Showing papers by "Sergio Pirozzoli published in 1999"

Analysis and simulation of a turbulent, compressible starting vortex

Abstract: The numerical simulation of a shock induced, turbulent compressible vortex is analyzed. The vortex is generated by the movement of an (unsteady) shock over the trailing-edge of a two-dimensional airfoil at different incidence angle. A theoretical analysis is performed for the case of a turbulent line vortex, at a low (vortex) Mach number and high Reynolds number, as a basis of comparison for the dynamic structure of the starting vortex. This theoretical analysis confirms the existence of an equilibrium structure of the isolated vortex similar to the laminar case. In the numerical computations, both an isotropic eddy viscosity two-equation turbulence model and an algebraic stress model are employed to assess the influence of turbulence model on the predictive capabilities of such a flow including the realization of the self-similar behavior found in the isolated vortex case. The results are also compared to theoretical estimates of the production-to-dissipation rate ratio for both types of turbulence model...

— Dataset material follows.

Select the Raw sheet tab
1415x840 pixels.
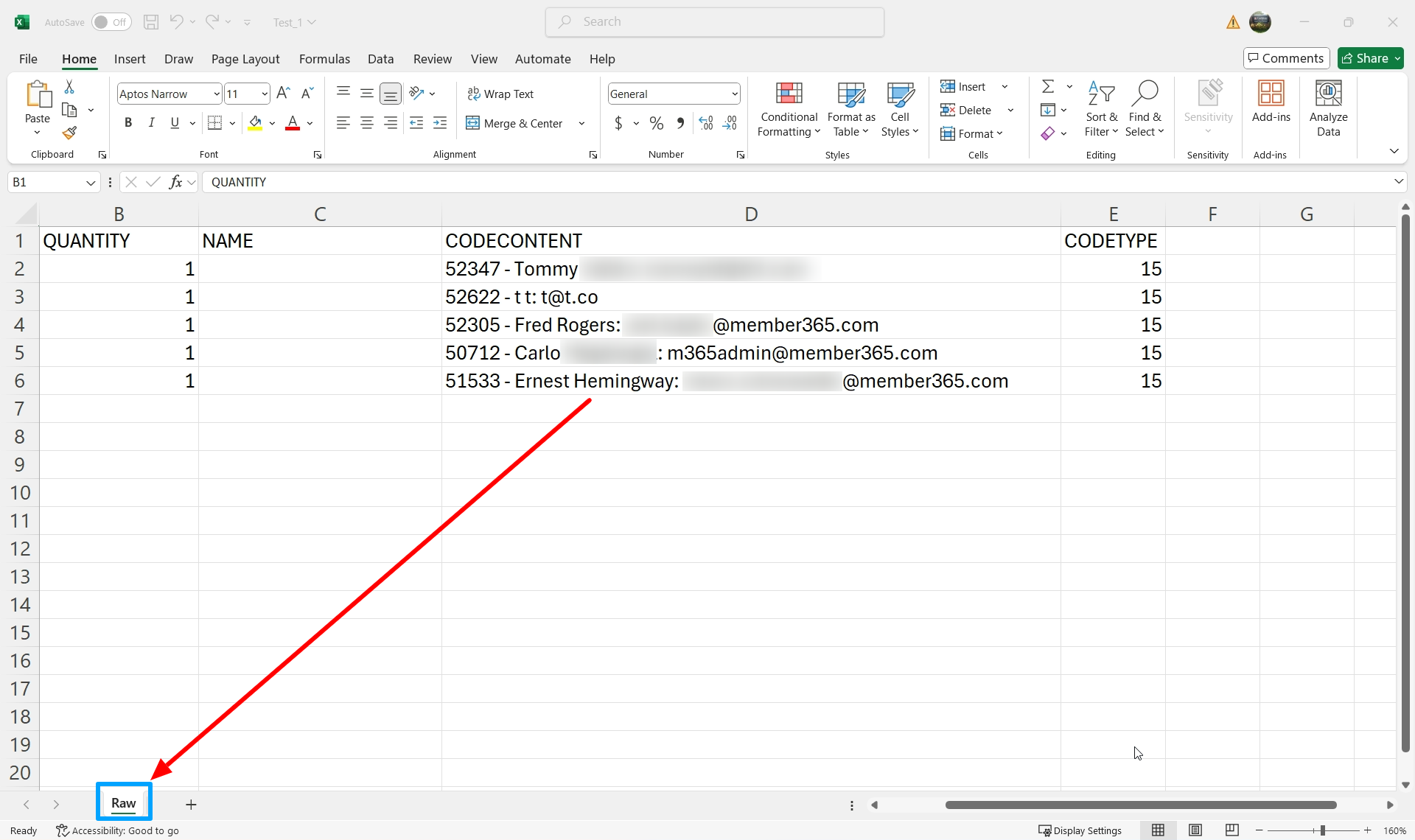(124, 803)
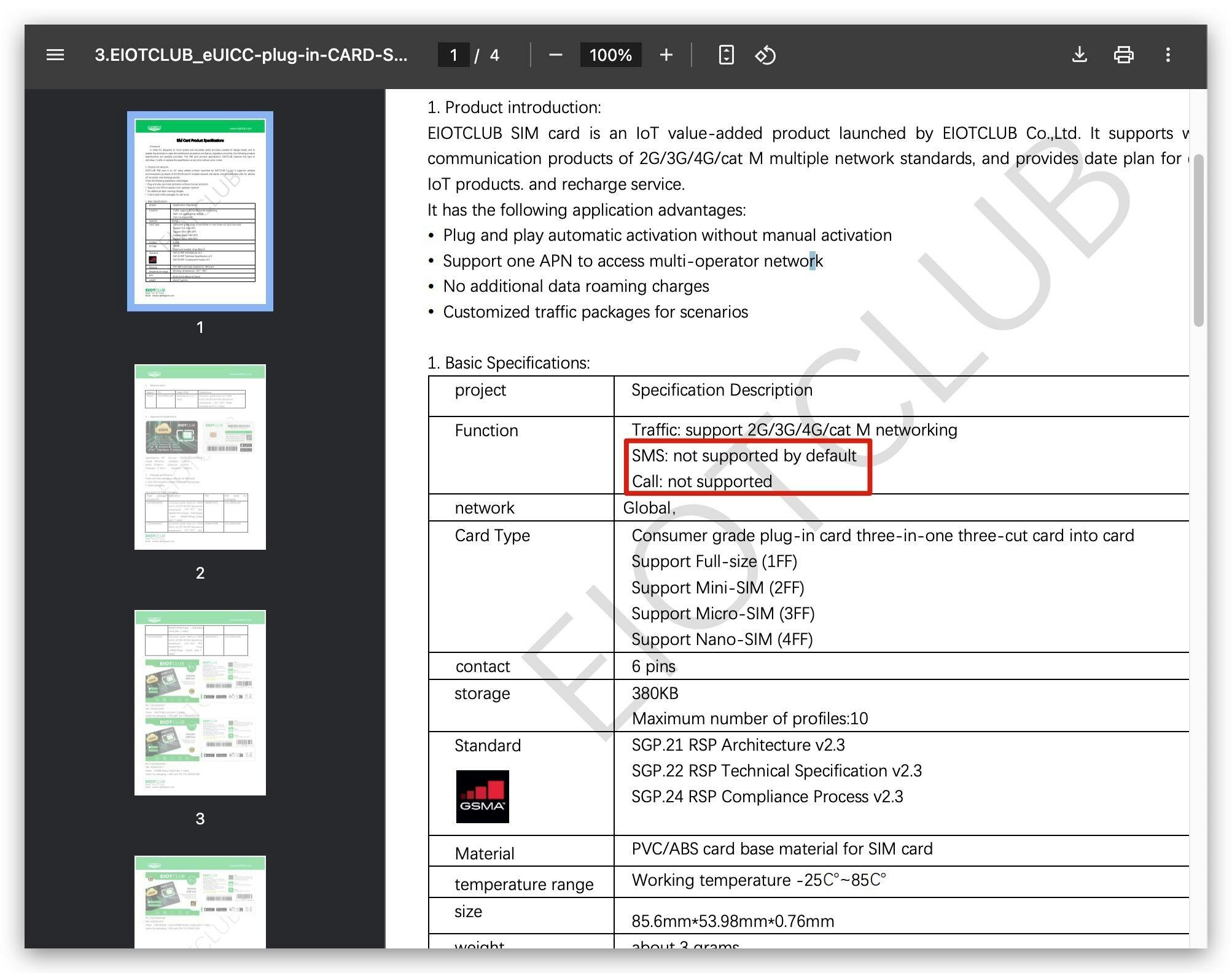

Asymptotic scaling of a decaying turbulent compressible vortex

Abstract: In the present work a theoretical analysis of the asymptotic decay of an isolated, compressible turbulent vortex is presented. The governing equations are expanded in powers of the vortex Mach number squared, and the asymptotic scaling both of the O(1) and the O(M2) variables is theoretically analyzed in the framework of an isotropic eddy viscosity two-equation turbulence model. Numerical simulations are presented to confirm the analytically predicted power-law decay, and to assess the influence of turbulence and of the initial thermodynamic state on the evolution both of a finite- and zero-circulation vortex. Regardless of the initial state, the simulations show that isolated turbulent compressible vortices decay according to a two-stage mechanism. For a finite-circulation vortex, the latter is found to be controlled primarily by the decay of vorticity and heat conduction, while for a zero-circulation vortex, the two-stage mechanism is associated with the reversal of the radial motion within the vortex core.